> **Task prompt**:
Copy out exactly the lines from the line containing "Click the D1 demand curve label" to the end of the listing.

> **Records to process**:

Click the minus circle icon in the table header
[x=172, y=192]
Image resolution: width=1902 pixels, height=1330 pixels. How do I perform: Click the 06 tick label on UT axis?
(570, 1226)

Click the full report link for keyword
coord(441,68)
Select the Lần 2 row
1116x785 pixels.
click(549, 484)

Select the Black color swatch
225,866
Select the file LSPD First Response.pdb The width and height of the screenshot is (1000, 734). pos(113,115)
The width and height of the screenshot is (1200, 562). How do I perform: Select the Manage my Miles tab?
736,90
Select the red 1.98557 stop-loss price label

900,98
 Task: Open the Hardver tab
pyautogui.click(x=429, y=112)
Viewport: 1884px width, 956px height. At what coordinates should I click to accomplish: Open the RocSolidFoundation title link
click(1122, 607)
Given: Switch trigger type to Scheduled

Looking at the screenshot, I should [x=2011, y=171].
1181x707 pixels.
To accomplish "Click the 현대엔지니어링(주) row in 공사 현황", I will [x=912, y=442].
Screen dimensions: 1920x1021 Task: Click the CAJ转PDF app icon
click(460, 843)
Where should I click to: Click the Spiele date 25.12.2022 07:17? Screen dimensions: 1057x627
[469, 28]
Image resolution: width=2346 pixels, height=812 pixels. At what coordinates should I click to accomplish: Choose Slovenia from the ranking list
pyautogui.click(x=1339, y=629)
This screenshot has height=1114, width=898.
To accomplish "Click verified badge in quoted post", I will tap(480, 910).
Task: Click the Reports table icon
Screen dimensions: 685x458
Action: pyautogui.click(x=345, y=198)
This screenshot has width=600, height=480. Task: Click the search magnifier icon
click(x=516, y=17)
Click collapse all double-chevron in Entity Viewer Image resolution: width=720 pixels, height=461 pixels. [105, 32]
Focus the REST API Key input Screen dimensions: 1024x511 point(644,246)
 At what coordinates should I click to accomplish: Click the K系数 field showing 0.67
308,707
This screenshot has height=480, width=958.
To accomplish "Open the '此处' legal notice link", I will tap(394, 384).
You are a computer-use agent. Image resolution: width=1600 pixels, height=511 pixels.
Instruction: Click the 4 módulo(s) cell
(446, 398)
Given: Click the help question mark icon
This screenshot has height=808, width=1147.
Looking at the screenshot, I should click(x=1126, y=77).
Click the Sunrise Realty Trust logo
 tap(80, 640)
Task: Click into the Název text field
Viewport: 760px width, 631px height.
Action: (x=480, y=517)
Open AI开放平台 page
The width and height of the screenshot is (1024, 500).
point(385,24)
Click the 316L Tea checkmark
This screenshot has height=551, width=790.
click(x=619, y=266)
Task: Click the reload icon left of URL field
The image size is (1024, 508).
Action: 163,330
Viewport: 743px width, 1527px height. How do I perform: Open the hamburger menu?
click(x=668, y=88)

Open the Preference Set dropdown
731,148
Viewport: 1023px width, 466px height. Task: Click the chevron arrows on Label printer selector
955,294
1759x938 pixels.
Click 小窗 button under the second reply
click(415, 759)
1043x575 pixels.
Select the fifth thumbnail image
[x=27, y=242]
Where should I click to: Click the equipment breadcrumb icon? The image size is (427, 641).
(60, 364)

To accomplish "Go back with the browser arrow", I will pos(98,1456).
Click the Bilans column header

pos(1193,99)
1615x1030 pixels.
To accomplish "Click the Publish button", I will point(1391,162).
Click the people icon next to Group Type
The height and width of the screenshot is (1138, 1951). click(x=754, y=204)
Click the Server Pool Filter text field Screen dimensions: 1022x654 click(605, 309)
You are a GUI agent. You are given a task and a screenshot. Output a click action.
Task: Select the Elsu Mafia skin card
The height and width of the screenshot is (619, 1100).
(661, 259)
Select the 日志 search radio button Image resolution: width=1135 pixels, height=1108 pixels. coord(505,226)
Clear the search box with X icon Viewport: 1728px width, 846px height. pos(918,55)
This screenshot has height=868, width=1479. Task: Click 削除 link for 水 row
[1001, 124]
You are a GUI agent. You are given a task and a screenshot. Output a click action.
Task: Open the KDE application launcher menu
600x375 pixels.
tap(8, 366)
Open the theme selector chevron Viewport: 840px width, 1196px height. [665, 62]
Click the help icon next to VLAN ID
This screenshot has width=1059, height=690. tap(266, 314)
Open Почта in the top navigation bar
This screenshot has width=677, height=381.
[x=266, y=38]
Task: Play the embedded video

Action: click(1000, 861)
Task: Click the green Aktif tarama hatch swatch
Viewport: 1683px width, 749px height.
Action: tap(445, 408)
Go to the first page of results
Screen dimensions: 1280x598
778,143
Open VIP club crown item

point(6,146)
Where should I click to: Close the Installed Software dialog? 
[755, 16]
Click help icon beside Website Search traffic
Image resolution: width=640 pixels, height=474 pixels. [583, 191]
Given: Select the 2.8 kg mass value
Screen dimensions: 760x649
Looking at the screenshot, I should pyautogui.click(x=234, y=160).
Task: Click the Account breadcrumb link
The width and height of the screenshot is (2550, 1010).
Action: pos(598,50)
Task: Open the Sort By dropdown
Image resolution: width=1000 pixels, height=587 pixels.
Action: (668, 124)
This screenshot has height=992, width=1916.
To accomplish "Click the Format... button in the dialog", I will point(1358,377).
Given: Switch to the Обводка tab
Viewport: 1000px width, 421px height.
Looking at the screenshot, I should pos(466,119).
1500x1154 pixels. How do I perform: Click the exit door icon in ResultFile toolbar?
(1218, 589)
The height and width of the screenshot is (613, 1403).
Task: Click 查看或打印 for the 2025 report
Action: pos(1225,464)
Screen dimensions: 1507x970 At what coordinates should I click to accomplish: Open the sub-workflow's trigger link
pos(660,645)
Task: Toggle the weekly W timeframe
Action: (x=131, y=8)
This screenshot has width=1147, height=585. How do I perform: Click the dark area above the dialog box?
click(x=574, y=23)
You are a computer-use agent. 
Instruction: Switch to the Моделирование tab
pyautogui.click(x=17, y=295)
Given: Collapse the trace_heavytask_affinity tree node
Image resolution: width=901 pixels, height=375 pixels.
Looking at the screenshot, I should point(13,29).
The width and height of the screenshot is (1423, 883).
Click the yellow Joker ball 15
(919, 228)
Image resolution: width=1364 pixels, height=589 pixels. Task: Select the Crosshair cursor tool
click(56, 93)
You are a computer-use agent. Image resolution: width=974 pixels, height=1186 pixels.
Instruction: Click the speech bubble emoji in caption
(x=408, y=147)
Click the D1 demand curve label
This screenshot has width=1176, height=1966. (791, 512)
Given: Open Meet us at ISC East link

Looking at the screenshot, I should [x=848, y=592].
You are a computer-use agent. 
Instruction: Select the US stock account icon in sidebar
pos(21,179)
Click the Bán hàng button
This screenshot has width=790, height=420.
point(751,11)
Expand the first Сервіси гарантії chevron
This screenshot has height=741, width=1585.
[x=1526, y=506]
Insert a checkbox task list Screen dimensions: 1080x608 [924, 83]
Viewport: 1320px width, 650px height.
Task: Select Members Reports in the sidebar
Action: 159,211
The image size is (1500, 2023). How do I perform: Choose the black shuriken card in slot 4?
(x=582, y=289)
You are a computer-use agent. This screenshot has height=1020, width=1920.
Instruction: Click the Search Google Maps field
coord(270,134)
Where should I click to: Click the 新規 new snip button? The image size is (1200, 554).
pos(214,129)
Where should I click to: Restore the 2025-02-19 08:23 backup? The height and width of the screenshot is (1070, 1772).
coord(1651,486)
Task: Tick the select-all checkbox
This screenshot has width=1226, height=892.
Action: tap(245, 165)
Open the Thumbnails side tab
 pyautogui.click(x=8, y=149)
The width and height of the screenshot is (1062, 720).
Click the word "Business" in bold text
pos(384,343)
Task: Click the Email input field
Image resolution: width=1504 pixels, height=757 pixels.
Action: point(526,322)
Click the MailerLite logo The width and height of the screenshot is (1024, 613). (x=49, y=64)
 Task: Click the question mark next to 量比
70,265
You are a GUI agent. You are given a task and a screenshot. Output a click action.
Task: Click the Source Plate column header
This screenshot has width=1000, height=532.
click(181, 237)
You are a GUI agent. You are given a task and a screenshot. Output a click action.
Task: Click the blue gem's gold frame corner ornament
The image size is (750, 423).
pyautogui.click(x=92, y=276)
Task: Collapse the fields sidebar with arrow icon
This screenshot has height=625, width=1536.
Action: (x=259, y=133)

> **Result**:
Click the D1 demand curve label
This screenshot has width=1176, height=1966. (791, 512)
Given: Open Meet us at ISC East link

Looking at the screenshot, I should [x=848, y=592].
You are a computer-use agent. 
Instruction: Select the US stock account icon in sidebar
pos(21,179)
Click the Bán hàng button
This screenshot has width=790, height=420.
point(751,11)
Expand the first Сервіси гарантії chevron
This screenshot has height=741, width=1585.
[x=1526, y=506]
Insert a checkbox task list Screen dimensions: 1080x608 [924, 83]
Viewport: 1320px width, 650px height.
Task: Select Members Reports in the sidebar
Action: 159,211
The image size is (1500, 2023). How do I perform: Choose the black shuriken card in slot 4?
(x=582, y=289)
You are a computer-use agent. This screenshot has height=1020, width=1920.
Instruction: Click the Search Google Maps field
coord(270,134)
Where should I click to: Click the 新規 new snip button? The image size is (1200, 554).
pos(214,129)
Where should I click to: Restore the 2025-02-19 08:23 backup? The height and width of the screenshot is (1070, 1772).
coord(1651,486)
Task: Tick the select-all checkbox
This screenshot has width=1226, height=892.
Action: tap(245, 165)
Open the Thumbnails side tab
 pyautogui.click(x=8, y=149)
The width and height of the screenshot is (1062, 720).
Click the word "Business" in bold text
pos(384,343)
Task: Click the Email input field
Image resolution: width=1504 pixels, height=757 pixels.
Action: point(526,322)
Click the MailerLite logo The width and height of the screenshot is (1024, 613). (x=49, y=64)
 Task: Click the question mark next to 量比
70,265
You are a GUI agent. You are given a task and a screenshot. Output a click action.
Task: Click the Source Plate column header
This screenshot has width=1000, height=532.
click(181, 237)
You are a GUI agent. You are given a task and a screenshot. Output a click action.
Task: Click the blue gem's gold frame corner ornament
The image size is (750, 423).
pyautogui.click(x=92, y=276)
Task: Collapse the fields sidebar with arrow icon
This screenshot has height=625, width=1536.
Action: (x=259, y=133)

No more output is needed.